### [EXCERPT TO READ]
--

Gov. Andrew M. Cuomo during a news conference

Gov. Andrew M. Cuomo during a news conference at his Manhattan office on Jan. 23. Credit: Charles Eckert

ALBANY — The state filed a lawsuit Monday against the Trump administration to try to overturn a federal suspension of New Yorkers from joining “trusted traveler” programs, which allow preapproved citizens to get through airport security faster.

"We are fighting back and will be using every tool available to us to do so," said Gov. Andrew M. Cuomo.

Attorney General Letitia James in filing the suit argued that the Trump administration is using the "trusted traveler" programs as a "political weapon."

"The Trump Administration's new policy not only negatively impacts travelers, workers, commerce, and our economy, but it jeopardizes public safety," James said. "No one should ever use our nation's security as a political weapon, let alone the commander in chief."

The lawsuit argues in part that the federal action is unconstitutional and “defies” the Intelligence Reform and Terrorism Prevention Act of 2004, which called for a program serving prequalified international travelers for use in all states and territories. The lawsuit contends that the federal action has “intentionally made us less safe.”

The result for all travelers will be "longer lines, strained security resources, and heightened security risks," the lawsuit states. "Wait time at border crossings in New York directly impacts New York’s economy."

The impact will be great on Long Island, where many travelers regularly fly internationally for business, to meet family, and for vacations, said Assemb. Charles Lavine (D-Glen Cove). He said the order hurts New York the way Trump's tax law, which limited the deductibity of state and local taxes, did.

“This is an economic factor that like SALT adversely impacts New Yorkers and Long Islanders especially," Lavine said.

The Buffalo office of the U.S. Department of Justice said the federal government needs driver’s license records for law enforcement, to obtain search warrants and to make informed decisions on when to stop a vehicle.

“Prohibiting basic information sharing between New York state and federal law enforcement agencies means that more criminals will enter and roam freely in our state and nation … and jeopardizes the safety of all of the inhabitants of our great country,” according to the Justice Department statement signed by U.S. attorneys statewide.

Earlier Monday, Cuomo said he is waiting to hear from the White House on his formal request for a meeting to negotiate an end to the conflict, which raged over the weekend. Cuomo said there is hope for New York travelers because Trump’s position is “bizarre and illegal and retaliatory and gratuitous.”

"I said I want a meeting and he said he would call tomorrow, which is today, and they would set up a meeting so we'll see what happens," Cuomo said Monday in announcing the development on WAMC public radio in Albany.

Cuomo had turned up the heat on the feud Friday when he accused Trump of “political extortion.” There was no immediate comment from the White House.

Hanging in the balance are 175,000 New Yorkers who benefit from the 'trusted traveler" programs such as Global Entry, which allow prequalified travelers to enter and exit U.S. borders by air, sea and land using much shorter lines and to avoid removing shoes, belts and light jackets. Another 80,000 have applied for the programs. Some of the programs also serve truckers making frequent border crossings to Canada.

New Yorkers already in the programs won't be able to re-enroll after their five-year membership expires.

--

(Stored entries)
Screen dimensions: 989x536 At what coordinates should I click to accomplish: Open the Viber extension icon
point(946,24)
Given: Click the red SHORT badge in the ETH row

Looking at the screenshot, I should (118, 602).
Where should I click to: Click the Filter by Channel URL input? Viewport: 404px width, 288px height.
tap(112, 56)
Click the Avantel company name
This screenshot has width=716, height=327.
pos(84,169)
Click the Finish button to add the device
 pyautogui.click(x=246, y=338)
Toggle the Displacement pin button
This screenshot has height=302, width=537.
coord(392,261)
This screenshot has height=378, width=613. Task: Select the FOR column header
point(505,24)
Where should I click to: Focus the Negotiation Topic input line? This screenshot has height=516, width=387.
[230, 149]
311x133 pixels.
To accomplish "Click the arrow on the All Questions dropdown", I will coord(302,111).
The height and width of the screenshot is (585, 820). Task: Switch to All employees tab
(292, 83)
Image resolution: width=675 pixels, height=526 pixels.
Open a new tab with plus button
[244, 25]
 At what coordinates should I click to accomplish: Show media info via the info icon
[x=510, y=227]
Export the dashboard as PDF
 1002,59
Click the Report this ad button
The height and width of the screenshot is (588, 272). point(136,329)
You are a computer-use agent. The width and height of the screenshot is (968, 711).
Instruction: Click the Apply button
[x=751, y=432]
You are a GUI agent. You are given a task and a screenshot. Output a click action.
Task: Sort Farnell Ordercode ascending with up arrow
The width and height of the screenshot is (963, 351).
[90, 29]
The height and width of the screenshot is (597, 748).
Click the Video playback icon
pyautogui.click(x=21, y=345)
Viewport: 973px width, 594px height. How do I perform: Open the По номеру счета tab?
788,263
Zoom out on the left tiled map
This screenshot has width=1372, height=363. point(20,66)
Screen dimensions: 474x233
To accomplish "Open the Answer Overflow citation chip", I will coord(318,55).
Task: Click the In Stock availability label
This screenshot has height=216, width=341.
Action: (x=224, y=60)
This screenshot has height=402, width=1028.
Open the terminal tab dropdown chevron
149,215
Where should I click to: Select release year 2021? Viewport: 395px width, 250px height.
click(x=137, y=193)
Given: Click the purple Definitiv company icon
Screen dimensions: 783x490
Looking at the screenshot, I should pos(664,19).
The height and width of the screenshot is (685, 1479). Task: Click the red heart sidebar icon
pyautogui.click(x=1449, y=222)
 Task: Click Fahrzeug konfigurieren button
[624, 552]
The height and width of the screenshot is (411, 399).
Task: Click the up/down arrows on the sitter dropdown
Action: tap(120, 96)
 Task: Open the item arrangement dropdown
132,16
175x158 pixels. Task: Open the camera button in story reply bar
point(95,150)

--

### [REQUIREMENTS]
a) According to the news article, how many New Yorkers benefit from the "trusted traveler" programs?
b) Reproduce the part of the news article that begins at the words "The Buffalo office" and stops after the words "U.S. attorneys statewide.".
Rely on the news article alone.

### [PER-TASK ANSWERS]
a) 175,000 New Yorkers benefit from them.

b)
The Buffalo office of the U.S. Department of Justice said the federal government needs driver’s license records for law enforcement, to obtain search warrants and to make informed decisions on when to stop a vehicle.

“Prohibiting basic information sharing between New York state and federal law enforcement agencies means that more criminals will enter and roam freely in our state and nation … and jeopardizes the safety of all of the inhabitants of our great country,” according to the Justice Department statement signed by U.S. attorneys statewide.